The financing, construction and running of the motorway was borne by the private company with no public subsidy required. Funds of over one billion euros were needed from the shareholders and banks to finance the road.

==Schedule==
- 2006-2007 Decree of declaration of public utility (DUP). Final negotiation of the contract with the State, which will be published after the publication of the decree. Detailed studies into the detail and preliminary procedures to complete the work: Investigations and Hydraulics (legal issues on water).
- 2008 land Acquisition and beginning of work
- Opened December 16, 2010.

==Layout==
The road increases the speed of journeys from Bordeaux to Pau by automobile. It offers an alternative to the RN134 and RD932 and RD934 (Landes and the Gironde). The road starts in Langon, near Bordeaux, at a junction with A62, then crosses the Gironde and the Eastern part of the Landes where it integrates the By-pass round Aire-sur-l'Adour. Finally it heads through the northern Pyrénées-Atlantiques joining the A64 at Poey-de-Lescar, near Pau.

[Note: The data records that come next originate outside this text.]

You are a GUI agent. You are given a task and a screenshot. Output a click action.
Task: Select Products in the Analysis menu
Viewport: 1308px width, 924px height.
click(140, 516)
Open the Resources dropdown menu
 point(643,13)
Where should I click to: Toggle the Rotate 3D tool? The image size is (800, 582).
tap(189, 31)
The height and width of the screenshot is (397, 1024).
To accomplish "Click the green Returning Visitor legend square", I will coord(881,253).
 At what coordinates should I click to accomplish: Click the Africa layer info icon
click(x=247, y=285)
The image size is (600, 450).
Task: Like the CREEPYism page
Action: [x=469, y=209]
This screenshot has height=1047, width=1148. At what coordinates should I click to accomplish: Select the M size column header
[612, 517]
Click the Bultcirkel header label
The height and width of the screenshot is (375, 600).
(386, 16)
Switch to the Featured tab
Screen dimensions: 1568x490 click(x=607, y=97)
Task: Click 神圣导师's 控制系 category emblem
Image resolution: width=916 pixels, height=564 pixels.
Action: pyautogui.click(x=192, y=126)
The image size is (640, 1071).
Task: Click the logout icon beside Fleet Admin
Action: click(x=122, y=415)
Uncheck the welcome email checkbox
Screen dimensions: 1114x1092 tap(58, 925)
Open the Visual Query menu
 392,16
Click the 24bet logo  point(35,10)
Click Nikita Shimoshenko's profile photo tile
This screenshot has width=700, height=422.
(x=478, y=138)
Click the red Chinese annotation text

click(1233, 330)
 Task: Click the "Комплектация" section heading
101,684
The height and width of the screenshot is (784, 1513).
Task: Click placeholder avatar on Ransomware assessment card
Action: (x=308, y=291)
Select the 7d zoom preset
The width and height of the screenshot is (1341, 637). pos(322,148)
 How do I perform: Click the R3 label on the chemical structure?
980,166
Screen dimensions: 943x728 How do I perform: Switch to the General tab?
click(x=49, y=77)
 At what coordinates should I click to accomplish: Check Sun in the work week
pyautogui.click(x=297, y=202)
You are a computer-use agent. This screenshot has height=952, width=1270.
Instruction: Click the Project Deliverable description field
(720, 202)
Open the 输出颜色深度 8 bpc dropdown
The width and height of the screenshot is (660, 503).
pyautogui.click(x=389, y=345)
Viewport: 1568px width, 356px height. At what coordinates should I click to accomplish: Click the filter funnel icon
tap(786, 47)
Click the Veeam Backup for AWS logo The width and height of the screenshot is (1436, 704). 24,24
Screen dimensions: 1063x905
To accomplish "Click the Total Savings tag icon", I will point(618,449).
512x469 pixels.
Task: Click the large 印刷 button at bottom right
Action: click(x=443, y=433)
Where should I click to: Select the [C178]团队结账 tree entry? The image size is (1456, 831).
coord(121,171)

==Lists of Exits and junctions==

Region: Department; Junctions; Destinations; Notes
Nouvelle-Aquitaine: Gironde; A62 - A65; Bordeaux, Libourne
Agen, Toulouse
1 : Bazas: Bazas
Aire de Bazas
2 : Captieux: Casteljaloux, Captieux
Aire de Cœur d'Aquitaine
Landes: 3 : Roquefort; Roquefort, Labrit, Parc des Landes de Gascogne
Aire de la Porte d'Armagnac
4 : Mont-de-Marsan: Barbotan-les-Thermes, Villeneuve-sur-Lot, Mont-de-Marsan, Dax, Bayonne
Aire de repos de Marsan
6 : Aire-sur-l'Adour - nord: Aire-sur-l'Adour, Marciac, Nogaro, Mont-de-Marsan, Tarbes, Auch, Agen, Bordeaux
Aire de l'Adour
7 : Aire-sur-l'Adour - sud: Aire-sur-l'Adour, Hagetmau, Pau; Entry and exit only from Bordeaux
Pyrénées-Atlantiques: 8 : Garlin; Garlin, Geaune
9 : Thèze: Morlaàs, Thèze
Aire de repos du Béarn Vert et Or
A64 - A65: Bayonne, Dax, Saint-Sébastien
Pau, Tarbes, Toulouse, Lourdes, Saragosse
1.000 mi = 1.609 km; 1.000 km = 0.621 mi

==Environmental impact==
The road consumes 2000 ha of virgin countryside, in particular sections of France's largest forest, Les Landes. It was predicted to require 4 million tons of aggregates in its construction.

==Extension==
The motorway was to be extended south, connecting Pau to Oloron-Sainte-Marie as the A650 but the project was abandoned in 2008. It would have started at the interchange with the A64 Bayonne - Toulouse autoroute at Poey-de-Lescar and would have run as far as the bypass of Oloron-Sainte-Marie. The ultimate aim would be to connect to the Somport Tunnel to Spain.